Bitcoin Investor Explains Why Headlines Claiming FTX Is Paying Everyone 100% Are Not Accurate

Mainstream media headlines this past week read something like “FTX Has Billions More Than Needed to Pay Bankruptcy Victims” and “FTX says most customers of the bankrupt crypto exchange will get all their money back.”

However, digital asset investor Anthony Pompliano has explained why this is inaccurate.

In a letter to investors, Anthony Pompliano writes that FTX’s advisors filed a disclosure statement recently that revealed a plan to “end the Chapter 11 bankruptcy.”

In the document, the advisors claim they have “between $14 billion to $16 billion to pay out to creditors in the coming months.”

Pompliano acknowledges that these are big numbers “considering that FTX only owes approximately $11 billion to various people and entities.”

So how did FTX get so much money, Pompliano notes in the letter to investors.

He points out that first, they had cash “on their balance sheet before they went bankrupt.”

And second, they were able “to sell a number of investments they had, such as an investment in hot AI startup Anthropic, to generate more cash.”

And lastly, the various crypto assets FTX held “have appreciated hundreds of percent over the last year.”

So if the company has more money than what they owe, everyone should “get paid back 100%, right?” According to the update from Anthony Pompliano, not quite because it is apparently not that easy.

He claims that there is “some funny math going on here.”

He also mentioned that FTX users who “had crypto on the platform are owed money based on crypto prices back in November 2022.”

He further explained that so if you “had 1 bitcoin on the platform, you would be owed approximately $18,000. Although FTX is claiming they will pay you 100% of the $18,000, this means that you are actually only getting ~ 0.28 bitcoin back from the exchange. That is only 28%.”

He added that if you price “the claim in dollars at the time of the bankruptcy, then FTX can take a victory lap and claim they are paying everyone back 100% of their funds.”
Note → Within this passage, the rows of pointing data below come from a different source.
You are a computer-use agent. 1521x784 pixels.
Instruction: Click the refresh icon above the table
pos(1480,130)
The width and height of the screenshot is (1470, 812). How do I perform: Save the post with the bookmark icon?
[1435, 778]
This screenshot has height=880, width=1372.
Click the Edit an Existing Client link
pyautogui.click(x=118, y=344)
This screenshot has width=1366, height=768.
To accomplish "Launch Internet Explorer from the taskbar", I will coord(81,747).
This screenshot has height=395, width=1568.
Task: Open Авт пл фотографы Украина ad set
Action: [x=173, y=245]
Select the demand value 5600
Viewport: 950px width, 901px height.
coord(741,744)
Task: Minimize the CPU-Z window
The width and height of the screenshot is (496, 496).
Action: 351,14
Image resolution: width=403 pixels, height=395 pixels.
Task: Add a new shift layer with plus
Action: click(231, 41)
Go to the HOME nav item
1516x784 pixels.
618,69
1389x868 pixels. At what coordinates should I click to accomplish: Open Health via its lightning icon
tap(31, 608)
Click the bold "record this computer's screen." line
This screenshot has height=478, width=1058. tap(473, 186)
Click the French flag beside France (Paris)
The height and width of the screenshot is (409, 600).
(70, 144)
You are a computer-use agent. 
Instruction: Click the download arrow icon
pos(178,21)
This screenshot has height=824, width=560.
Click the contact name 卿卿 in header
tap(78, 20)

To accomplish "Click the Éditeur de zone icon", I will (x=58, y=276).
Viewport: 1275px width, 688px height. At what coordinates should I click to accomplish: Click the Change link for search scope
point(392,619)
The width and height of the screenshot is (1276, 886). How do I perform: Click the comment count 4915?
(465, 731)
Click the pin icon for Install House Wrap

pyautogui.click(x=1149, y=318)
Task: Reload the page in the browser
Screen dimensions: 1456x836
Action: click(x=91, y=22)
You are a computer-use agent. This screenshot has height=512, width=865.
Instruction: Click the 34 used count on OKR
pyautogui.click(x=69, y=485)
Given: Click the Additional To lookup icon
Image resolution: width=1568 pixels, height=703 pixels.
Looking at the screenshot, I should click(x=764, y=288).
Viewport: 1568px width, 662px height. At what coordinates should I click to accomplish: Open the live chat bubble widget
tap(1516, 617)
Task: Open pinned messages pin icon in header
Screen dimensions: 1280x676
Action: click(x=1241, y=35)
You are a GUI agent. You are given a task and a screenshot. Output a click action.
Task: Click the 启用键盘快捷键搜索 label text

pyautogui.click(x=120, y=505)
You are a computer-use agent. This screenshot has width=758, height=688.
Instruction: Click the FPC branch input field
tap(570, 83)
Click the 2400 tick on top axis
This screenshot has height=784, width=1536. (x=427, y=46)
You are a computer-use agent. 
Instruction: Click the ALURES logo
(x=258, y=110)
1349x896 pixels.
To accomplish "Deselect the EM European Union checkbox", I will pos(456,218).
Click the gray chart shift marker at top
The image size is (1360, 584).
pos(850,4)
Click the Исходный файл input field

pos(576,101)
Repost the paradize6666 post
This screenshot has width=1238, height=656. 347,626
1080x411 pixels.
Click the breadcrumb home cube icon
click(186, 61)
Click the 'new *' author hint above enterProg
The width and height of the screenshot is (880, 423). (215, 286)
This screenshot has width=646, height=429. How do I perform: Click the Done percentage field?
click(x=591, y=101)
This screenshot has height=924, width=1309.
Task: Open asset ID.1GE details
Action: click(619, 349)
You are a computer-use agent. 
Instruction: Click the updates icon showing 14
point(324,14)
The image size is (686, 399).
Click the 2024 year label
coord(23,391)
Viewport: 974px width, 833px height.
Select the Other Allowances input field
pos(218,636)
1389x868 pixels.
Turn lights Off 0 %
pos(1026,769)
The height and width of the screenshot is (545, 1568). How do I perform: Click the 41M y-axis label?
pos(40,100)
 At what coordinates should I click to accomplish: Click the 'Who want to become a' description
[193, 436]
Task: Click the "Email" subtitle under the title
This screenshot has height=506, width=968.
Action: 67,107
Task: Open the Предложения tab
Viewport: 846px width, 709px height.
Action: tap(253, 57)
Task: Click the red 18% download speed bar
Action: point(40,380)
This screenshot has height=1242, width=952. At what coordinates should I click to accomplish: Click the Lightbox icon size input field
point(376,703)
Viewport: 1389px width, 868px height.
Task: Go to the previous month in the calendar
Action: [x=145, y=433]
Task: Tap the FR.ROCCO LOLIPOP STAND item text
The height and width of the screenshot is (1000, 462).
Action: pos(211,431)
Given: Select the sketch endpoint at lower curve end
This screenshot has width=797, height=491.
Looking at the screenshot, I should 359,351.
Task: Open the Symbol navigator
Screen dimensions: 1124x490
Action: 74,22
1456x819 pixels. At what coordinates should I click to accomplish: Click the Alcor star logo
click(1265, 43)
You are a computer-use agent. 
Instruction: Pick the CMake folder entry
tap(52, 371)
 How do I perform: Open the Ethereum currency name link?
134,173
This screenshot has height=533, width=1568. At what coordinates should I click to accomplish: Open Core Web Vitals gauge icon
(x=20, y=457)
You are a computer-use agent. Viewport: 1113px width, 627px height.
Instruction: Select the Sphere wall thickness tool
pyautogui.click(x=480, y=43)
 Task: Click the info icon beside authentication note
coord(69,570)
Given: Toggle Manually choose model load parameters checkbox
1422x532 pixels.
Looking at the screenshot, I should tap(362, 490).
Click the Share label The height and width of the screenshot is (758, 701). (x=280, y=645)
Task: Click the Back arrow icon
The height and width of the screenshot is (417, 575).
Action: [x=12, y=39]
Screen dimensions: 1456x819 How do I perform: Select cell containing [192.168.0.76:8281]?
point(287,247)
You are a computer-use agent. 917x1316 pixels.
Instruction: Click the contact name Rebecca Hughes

But if you denominate the claims in the native asset that a user put on the platform, then FTX is “not even paying back 30% of the users’ funds.”

Unfortunately, this is how bankruptcy works, Pompliano explains while adding that the courts “need to pick a date to use for the value of claims.”

He added that the court also “historically has used a single currency, US dollars, to denominate all claims.”

The same phenomenon at play in the FTX case “is also present in other crypto bankruptcy cases (Celsius, Blockfi, etc).”

The fact that crypto assets “are involved here has thrown a curveball to the courts.”

Pompliano added that they have “never seen financial assets appreciate hundreds of percent in a year, which drastically changes the calculation of the true value of a creditors’ claim.”

Pompliano concluded:

“I don’t know what the right answer is for future bankruptcy cases. That is for people much smarter than me to figure out. But I do know that the headlines boasting that FTX users are going to be paid back 100% of their money are misleading.”